What does Brexit mean for the travel industry?

The EU Referendum result will "throw the spotlight on to many benefits British travellers have taken for granted for years", according to the managing director of Cheapflights.co.uk.

Among the benefits that could be affected by Brexit are the European open skies agreements – which may now have to be renegotiated – a robust UK currency, free healthcare within the EU and unlimited shopping allowances, according to Andrew Shelton.

However, he acknowledged that this is speculative at the time being, with it expected to take a minimum of two years for the UK to leave the EU.
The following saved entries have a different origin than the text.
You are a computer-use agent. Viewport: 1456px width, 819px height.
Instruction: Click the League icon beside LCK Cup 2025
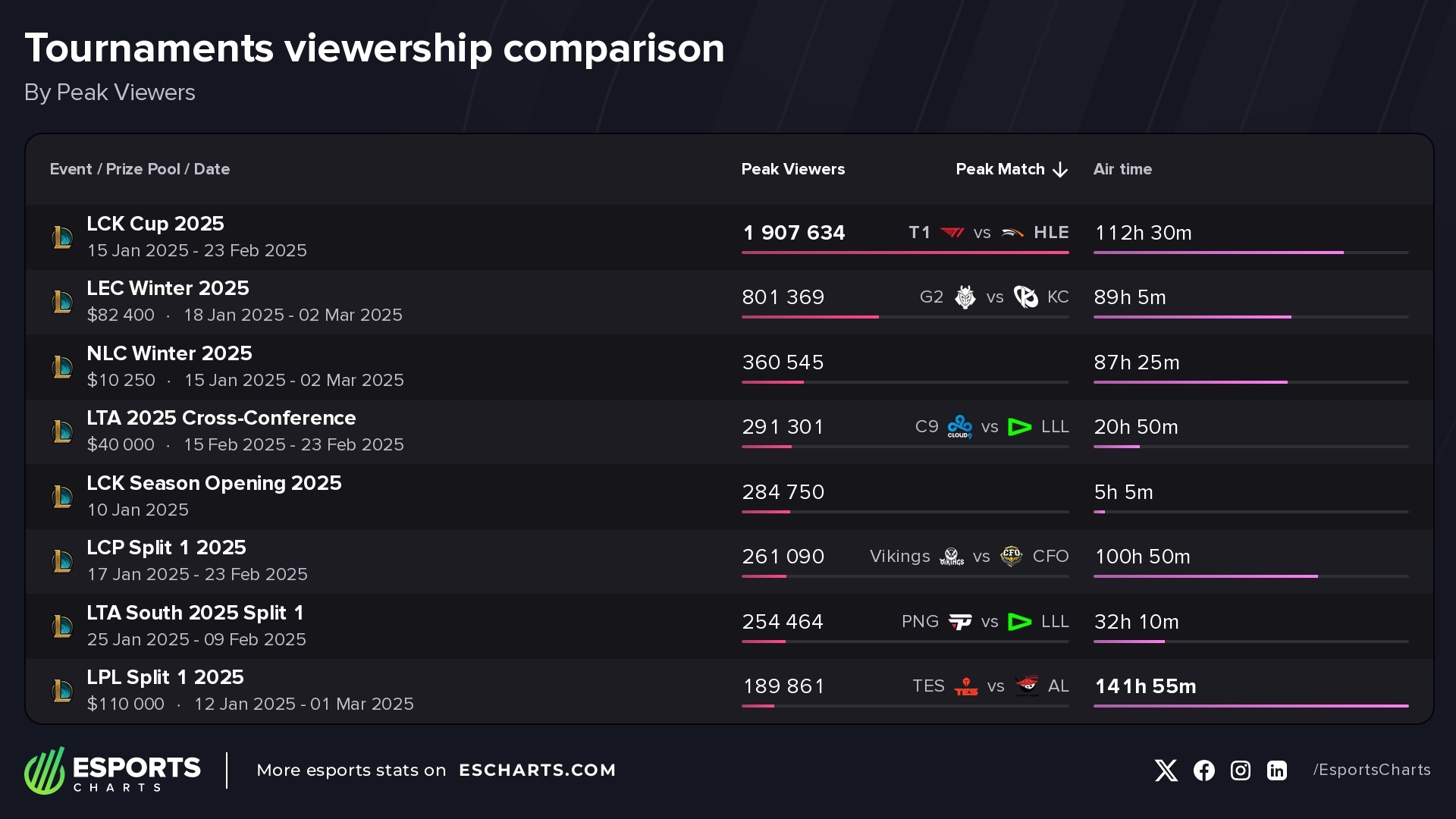[x=62, y=237]
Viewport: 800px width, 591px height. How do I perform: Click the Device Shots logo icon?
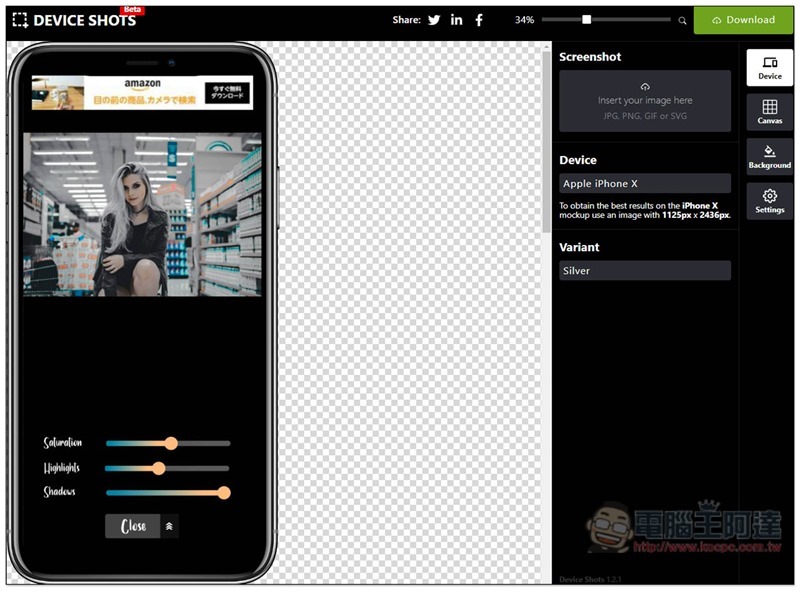pos(20,20)
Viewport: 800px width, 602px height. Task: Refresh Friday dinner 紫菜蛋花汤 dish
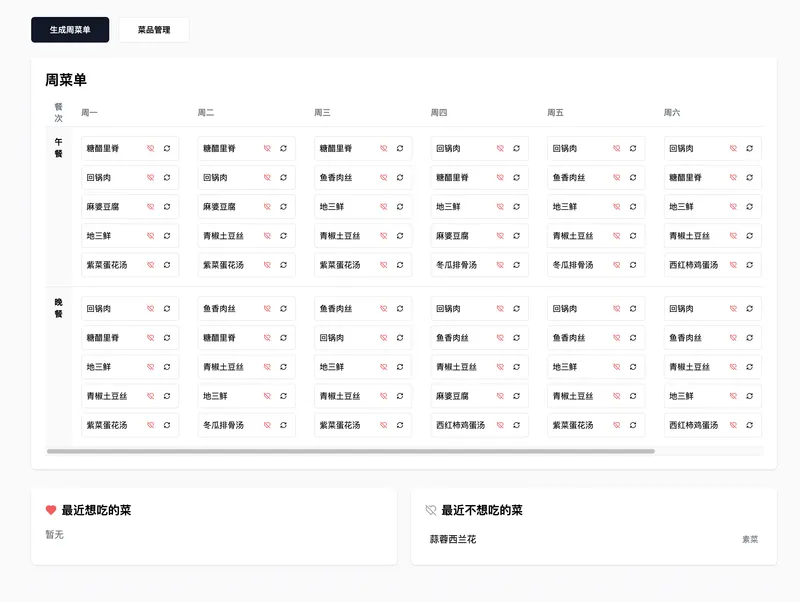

In that time, Shelton is hopeful that efforts will be made to secure the British travel industry.

He said: "The UK travel market is vital to the economy of many European countries and regions. It will be in their interests to seek ways to maintain the status quo. We believe a lot of effort will be made in the coming months and years to ensure the UK cash cow isn't put out to pasture."

It's fair to say that the UK travel industry was firmly in the 'Remain' camp, with research suggesting that the Leave vote could have a negative impact on the sector.

One such report, 'What Brexit might mean for UK travel', by the Association of British Travel Agents (ABTA), conducted in partnership with Deloitte, found little in the way of positives resulting from Brexit.

Here are four key findings from the study:

1. Brexit could jeopardise free movement

The EU is the main destination for UK tourists, and the main source market for overseas tourists coming to the UK. Tourism between the UK and EU has been facilitated by the free moment of people across the EU – but this could be jeopardised when the UK removes itself from the EU, says the report.

2. Sterling value to drop

We're already seeing evidence of this with Sterling hitting its lowest point for 30 years immediately after the result was announced on Friday. ABTA says the impact on the travel industry in terms of costs depends largely on the agreements the sector would adopt and how easily it could transition to the new arrangements.

3. Travellers rights shake-up

Brexit is likely to mean that EU-originating regulations that benefit and protect travelling consumers will need replacing with parallel UK-originated regulations to ensure that consumer confidence is maintained.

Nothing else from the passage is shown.